Image compression and feature extraction using Kohonen's self-organizing map neural network.
Sharma, Dinesh K. ; Gaur, Loveleen ; Okunbor, Daniel 等
ABSTRACT
Data transmission over the Internet is prevalent and the development of efficient algorithms for compressing such data in order to achieve reduced bandwidth has been an active research. With increased demand for exchanges of audio, video and other image data over the Internet, research for data compression is more intense than ever before. One of the most popular algorithms for image compression and feature extraction is the use of Kohonen's Self- Organizing Map (SOM), a neural network scheme, designed originally for pattern recognition through association rules. In the past decade and half, the SOM has revolutionized the field of data compression and feature extraction because of its ability to reduce higher dimensional data into lower dimensional data. In this paper, a global processing technique is proposed for training the Kohonen's network and this new technique was tested using JPEG images and the compressed images were considerably reduced in size.
Keywords: Kohonen's Self-Organizing Map, Feature extraction, Image compression, Global processing, Neural Network.
INTRODUCTION
The rapid development of information and communication technologies is enabling large amount of information to be processed, stored, and transmitted over high speed networks. The need for data compression and transmission is increasingly becoming a significant topic in all areas of computing and communications. Computing techniques that would considerably reduce the image size that occupies less space and bandwidth for transmission over networks form an active research. Image compression deals with reducing the amount of data required to represent a digital image (Haykin, 2003).
Digital image processing: (1) improves the information content of the picture for better understanding of what the picture is made up of so that an image appears to be better as its contrast is increased; (2) provides data compression for efficient storage and transmission. Although, storage technology has improved significantly over the past decade, the same cannot be said for transmission capacity. Recently, the need for the transmission of the visual data has increased, particularly over the Internet. Image compression is a commonly used practice in Joint Photographic Experts Group (JPEG) image compression standard. The JPEG image files generally have the jpeg in their name extensions.

☆ ☆ ☆ ☆ ☆

Task requirements:
1. Quote the image compression text word for word, everything from "Keywords: Kohonen's Self-Organizing" down to "image (Haykin, 2003).".
2. Condense the paragraph of the image compression text that begins "Digital image processing:" into a short bulleted list that keeps its main facts.

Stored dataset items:
☆ ☆ ☆ ☆ ☆

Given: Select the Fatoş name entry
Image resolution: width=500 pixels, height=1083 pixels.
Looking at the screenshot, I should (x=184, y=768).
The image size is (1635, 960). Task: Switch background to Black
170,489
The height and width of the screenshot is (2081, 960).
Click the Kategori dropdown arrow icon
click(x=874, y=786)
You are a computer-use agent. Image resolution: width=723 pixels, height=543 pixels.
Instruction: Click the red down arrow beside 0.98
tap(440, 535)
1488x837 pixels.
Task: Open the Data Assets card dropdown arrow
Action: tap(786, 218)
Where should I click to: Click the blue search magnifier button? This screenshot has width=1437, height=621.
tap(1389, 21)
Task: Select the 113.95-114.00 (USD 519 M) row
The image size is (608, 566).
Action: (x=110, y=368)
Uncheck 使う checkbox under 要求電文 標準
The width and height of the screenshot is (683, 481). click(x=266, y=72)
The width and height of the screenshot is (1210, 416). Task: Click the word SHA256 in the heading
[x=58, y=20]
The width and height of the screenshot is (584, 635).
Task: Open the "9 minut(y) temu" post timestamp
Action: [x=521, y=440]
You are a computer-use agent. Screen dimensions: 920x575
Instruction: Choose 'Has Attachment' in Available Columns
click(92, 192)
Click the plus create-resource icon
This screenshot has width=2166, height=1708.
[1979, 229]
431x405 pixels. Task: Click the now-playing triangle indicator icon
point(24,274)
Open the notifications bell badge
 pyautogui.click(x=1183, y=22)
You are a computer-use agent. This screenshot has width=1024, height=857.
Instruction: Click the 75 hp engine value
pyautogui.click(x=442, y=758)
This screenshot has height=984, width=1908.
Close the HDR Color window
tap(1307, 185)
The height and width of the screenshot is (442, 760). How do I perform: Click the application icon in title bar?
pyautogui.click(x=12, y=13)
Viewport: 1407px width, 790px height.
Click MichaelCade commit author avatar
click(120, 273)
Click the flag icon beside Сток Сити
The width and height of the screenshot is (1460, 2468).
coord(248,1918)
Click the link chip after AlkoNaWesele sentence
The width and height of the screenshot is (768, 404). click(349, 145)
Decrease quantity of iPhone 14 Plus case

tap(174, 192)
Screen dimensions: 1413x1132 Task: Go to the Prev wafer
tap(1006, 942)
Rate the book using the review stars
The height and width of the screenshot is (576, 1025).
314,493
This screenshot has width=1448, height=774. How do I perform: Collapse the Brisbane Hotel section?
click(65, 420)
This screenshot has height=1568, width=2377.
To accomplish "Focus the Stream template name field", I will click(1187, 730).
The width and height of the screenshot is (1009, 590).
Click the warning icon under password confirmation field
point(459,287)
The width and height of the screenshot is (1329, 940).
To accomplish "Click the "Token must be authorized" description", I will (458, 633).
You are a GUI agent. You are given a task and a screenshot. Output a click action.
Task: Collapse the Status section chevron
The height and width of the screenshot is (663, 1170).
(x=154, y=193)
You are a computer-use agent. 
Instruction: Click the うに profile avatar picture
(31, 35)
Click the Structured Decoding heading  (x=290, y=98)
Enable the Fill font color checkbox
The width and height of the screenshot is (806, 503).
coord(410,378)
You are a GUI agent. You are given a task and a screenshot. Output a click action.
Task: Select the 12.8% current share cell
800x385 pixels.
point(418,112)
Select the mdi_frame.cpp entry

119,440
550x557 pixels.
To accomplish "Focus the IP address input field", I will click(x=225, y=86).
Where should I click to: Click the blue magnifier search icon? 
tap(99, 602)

☆ ☆ ☆ ☆ ☆

Outputs in order:
1.
Keywords: Kohonen's Self-Organizing Map, Feature extraction, Image compression, Global processing, Neural Network.
INTRODUCTION
The rapid development of information and communication technologies is enabling large amount of information to be processed, stored, and transmitted over high speed networks. The need for data compression and transmission is increasingly becoming a significant topic in all areas of computing and communications. Computing techniques that would considerably reduce the image size that occupies less space and bandwidth for transmission over networks form an active research. Image compression deals with reducing the amount of data required to represent a digital image (Haykin, 2003).

2.
- Digital image processing improves a picture's information content so it is easier to understand, for example by increasing contrast.
- It also provides data compression for efficient storage and transmission.
- Storage technology has improved significantly over the past decade, but transmission capacity has not.
- Recently, the need to transmit visual data has grown, particularly over the Internet.
- Image compression is commonly used in the Joint Photographic Experts Group (JPEG) standard, and JPEG files generally have "jpeg" in their name extensions.